Em reunião do conselho de administração da Petrobras realizada em agosto de 2014, a ex-presidente da companhia, Graça Foster, reconheceu que a empresa estava "no limite" e que precisava reajustar o preço da gasolina, mas que "não tinha poder para fazê-lo".

Em dois meses, a então presidente Dilma Rousseff enfrentaria o primeiro turno em busca do segundo mandato, em uma disputa que foi a mais acirrada entre as eleições após a redemocratização.

A Petrobras pressionava por reajustes desde o início do ano, sem sucesso, segundo mostram trechos de atas de reuniões do conselho de administração da companhia, usadas como provas em ação civil pública proposta pelo Ministério Público Federal contra a União e ex-conselheiros da estatal.

O MP acusa os controladores de prejudicar a empresa ao postergar reajustes para não atrapalhar a campanha de reeleição de Dilma e pede ressarcimento pelos danos causados, além de condenação de nove pessoas, entre elas Graça Foster e o ex-ministro da Fazenda Guido Mantega.

As atas mostram que a pressão por reajustes se iniciou em meados de 2013, quando resultou em aumentos de 4% no diesel e 8% na gasolina no fim daquele ano, e retomou força ao longo de 2014, diante do estouro nos limites de endividamento da companhia.

A palavra final, disse Foster em depoimento dado em inquérito civil público de 2015 e anexado ao processo do MP, era de Mantega, que presidia o conselho de administração.

"Os aumentos de preços, todos eles, desde o meu primeiro dia até o último dia eram trazidos pelo presidente do conselho", afirmou ela. "Ele ligava para mim e falava: '3 no diesel e 5 na gasolina', e desligava".

Em seu Plano de Negócios, a Petrobras contava com reajustes de combustíveis para manter o indicador de endividamento sobre geração de caixa abaixo do limite de 2,5 vezes estipulado para o período entre 2013 e 2017.

O índice atingiu 4,07 vezes ao final do primeiro semestre de 2014, três meses antes da eleição presidencial.
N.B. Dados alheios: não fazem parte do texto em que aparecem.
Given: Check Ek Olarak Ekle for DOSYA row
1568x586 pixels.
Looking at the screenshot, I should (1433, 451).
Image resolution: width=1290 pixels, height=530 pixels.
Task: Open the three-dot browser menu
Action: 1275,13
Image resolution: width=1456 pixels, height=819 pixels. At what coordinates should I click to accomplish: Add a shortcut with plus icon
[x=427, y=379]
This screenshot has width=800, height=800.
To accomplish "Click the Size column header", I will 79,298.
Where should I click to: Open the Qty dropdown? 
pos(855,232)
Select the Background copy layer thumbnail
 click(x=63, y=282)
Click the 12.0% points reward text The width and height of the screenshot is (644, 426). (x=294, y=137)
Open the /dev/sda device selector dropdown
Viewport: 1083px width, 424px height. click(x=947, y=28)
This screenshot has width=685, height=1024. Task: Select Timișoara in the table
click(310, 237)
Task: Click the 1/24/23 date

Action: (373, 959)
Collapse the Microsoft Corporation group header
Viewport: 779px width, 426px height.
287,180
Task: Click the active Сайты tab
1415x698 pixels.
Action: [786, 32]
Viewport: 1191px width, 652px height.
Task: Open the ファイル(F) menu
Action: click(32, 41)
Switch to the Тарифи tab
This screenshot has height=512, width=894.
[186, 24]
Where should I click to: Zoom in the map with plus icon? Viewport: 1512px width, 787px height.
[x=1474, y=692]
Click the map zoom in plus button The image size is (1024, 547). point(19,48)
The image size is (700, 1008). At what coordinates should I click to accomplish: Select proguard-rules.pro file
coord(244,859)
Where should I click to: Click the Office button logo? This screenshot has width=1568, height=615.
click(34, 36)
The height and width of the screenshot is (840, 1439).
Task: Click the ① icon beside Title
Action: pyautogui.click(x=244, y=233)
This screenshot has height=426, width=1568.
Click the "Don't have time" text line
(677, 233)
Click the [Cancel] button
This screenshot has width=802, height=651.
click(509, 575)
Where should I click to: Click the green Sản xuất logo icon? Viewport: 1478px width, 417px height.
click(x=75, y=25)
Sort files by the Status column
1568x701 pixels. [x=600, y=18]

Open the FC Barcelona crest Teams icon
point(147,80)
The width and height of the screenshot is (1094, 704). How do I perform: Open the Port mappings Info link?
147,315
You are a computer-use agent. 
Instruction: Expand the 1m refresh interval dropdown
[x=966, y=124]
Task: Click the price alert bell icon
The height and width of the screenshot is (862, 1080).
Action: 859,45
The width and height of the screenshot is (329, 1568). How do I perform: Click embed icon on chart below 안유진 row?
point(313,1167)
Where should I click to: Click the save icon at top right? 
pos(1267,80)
Ainda assim, mostram as atas, o presidente do conselho rejeitou diversos pedidos de reajustes feitos pela empresa

Essa atitude de Mantega levou representantes de acionistas minoritários a acusarem o controlador de gestão temerária.

Em reunião no dia 31 de outubro, cinco dias após o segundo turno, Mantega finalmente cedeu e, segundo a ata do encontro, recomendou à diretoria "passar um tempo com os preços acima da paridade a fim de recompor as defasagens do passado".

Em depoimento dado também ao inquérito de 2015, dizem os procuradores, Mantega negou prejuízos à empresa e disse que o estouro do indicador de endividamento foi provocado pelo câmbio e pelos altos investimentos.

OUTRO LADO

Procurada pela Folha, a defesa de Mantega não respondeu ao pedido de entrevista sobre o tema. Graça Foster não foi encontrada.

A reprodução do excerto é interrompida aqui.